**TASK 1:** Please condense the paragraph beginning "As I stated on today's YC update" in the storage auction blog post into a short bulleted list that keeps its main facts.
**TASK 2:** In the storage auction blog post, what is the deadline for getting the unit pulled from the auction list?
**TASK 3:** Write the next part of the storage auction blog post, picking up after its final sentence.

---------- TEXT SHOWN ----------

While sitting at the station for the ride back here, I ended up writing today’s poem. More of an observational theme than internal. But you have to wait until later for it.

Okay back to raising the last of the funds.

Posted in cats, chronic pain, crowdfunding, emergency, Personal, storage, urgent

5/17: pain & #crowdfunding 

Last day before auction. Please share so I can get close enough to convince them to pull it from the list. Paypal preferred, but YouCaring works as well. It just delays payment. If it’s there, I can say I’ll have it before the weekend and they should be okay. 

Wake up to Portia meowing at me… she normally squeaks. My jaw/tooth pain has returned full force. And I still need to summon a miracle by 6pm today to get storage pulled from the auction list. Anything you can donate to get me closer is awesome. If you can’t, please share and encourage others to do the same. 

~Amanda 

Posted in anxiety, cats, chronic pain, crowdfunding, emergency, friends, Personal, storage, urgent

5/16: Updates and Stuff (like #crowdfunding)

Here I am with two days left. A little less, really. I’m sucking it up and posting in a couple of my FB groups I run (I think it’s tacky to use groups for other things as a place to beg for help, but my groups, my rules), and friends and FoF’s are sharing as well. Also an unlikely person will be stepping up to help however they’ll be able to. Trust me, that blindsided me. But I’ll take what I can get.

I have to get at least close to the 1500-1600 goal on YC to prove I have it and can get the unit pulled from the auction before they close the office tomorrow at 6pm PST. Cutting it really close… and I’m stressed out. I’m trying to remain calm, but that isn’t easy in this situation.

As I stated on today’s YC update, I will be reactivating my Taskrabbit Tasker account. I let it lapse during the eviction because, well, my mind was on other things. You have to submit at least one invoice/job every 60 days to stay active. Business was picking up a bit but not enough to pay rent and all. If I can get back into the swing of it and get a few tasks a month that give me something decent, I can at least get close to or make storage rent. Hopefully. I have to do the orientation thing again… and they only do those once or twice a month.

---------- RECORDED DATA ----------

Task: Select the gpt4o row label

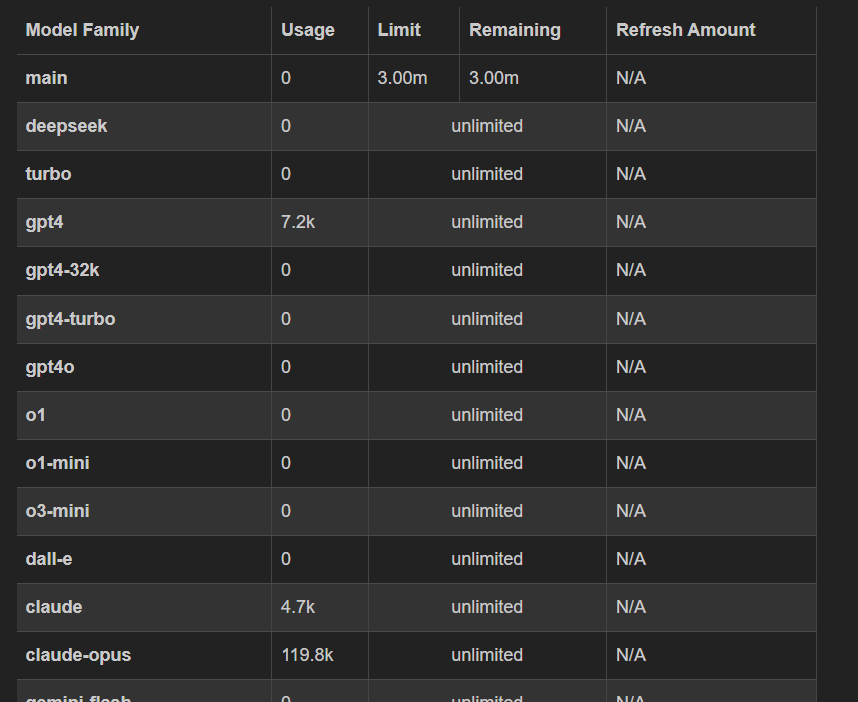Action: (x=50, y=367)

----------

**ANSWER SECTION 1:**
- The writer will reactivate their Taskrabbit Tasker account, as announced in today's YC update.
- The account lapsed during the eviction because the writer's mind was on other things.
- Staying active requires submitting at least one invoice or job every 60 days.
- Business had been picking up, but not enough to pay rent.
- A few decent tasks a month could cover or nearly cover storage rent.
- The writer must redo orientation, which is offered only once or twice a month.

**ANSWER SECTION 2:** 6pm PST, when the office closes.

**ANSWER SECTION 3:**
The nice thing being a Tasker is that as a woman doing furniture assembly, I get a lot of female or older clients. They feel safer having a woman coming into their home to do stuff than a strange man. I’ve had several clients tell me how much they appreciate the fact I offer this service. It’ll hurt what with my knees and all, but it will also get me moving and more active. And I’ll still have time to job hunt and go to Voc Rehab, etc. I don’t get THAT many tasks… I had a couple of weeks where I had two or three each week, all small ones, but still… I don’t make a lot of money. But it would be nice to get back into it. At least until I get a FT job.

Some of the stuff I did in PT yesterday brought back memories of when I switched from dance to weightlifting. Nothing major, but strengthening muscles helped my balance (which has always been awful). I used to do leg presses at almost my body weight at the time. I was around 140 and could press about 120-130lbs. About 60-80 for curls and extensions. Arms were always my weak spot. But I get two PT sessions left, and I think I want to find somewhere I can afford to go in and keep going on the machines. She explained to my that if my quads are stronger (which they aren’t right now) then my knees won’t have as many issues. Eventually. I have some standing exercises to do that hurt almost as much as the machines right now. Today I’ve mostly been off my feet because both of my knees were swearing at me for yesterday.

Well, I have a cat who wants my undivided attention… so offline I go. For a bit. I’ll keep checking in. I made a video earlier, but trying to upload from the phone is taking for-e-ver. It would be nice to have them up there tonight, but I don’t know if that will happen.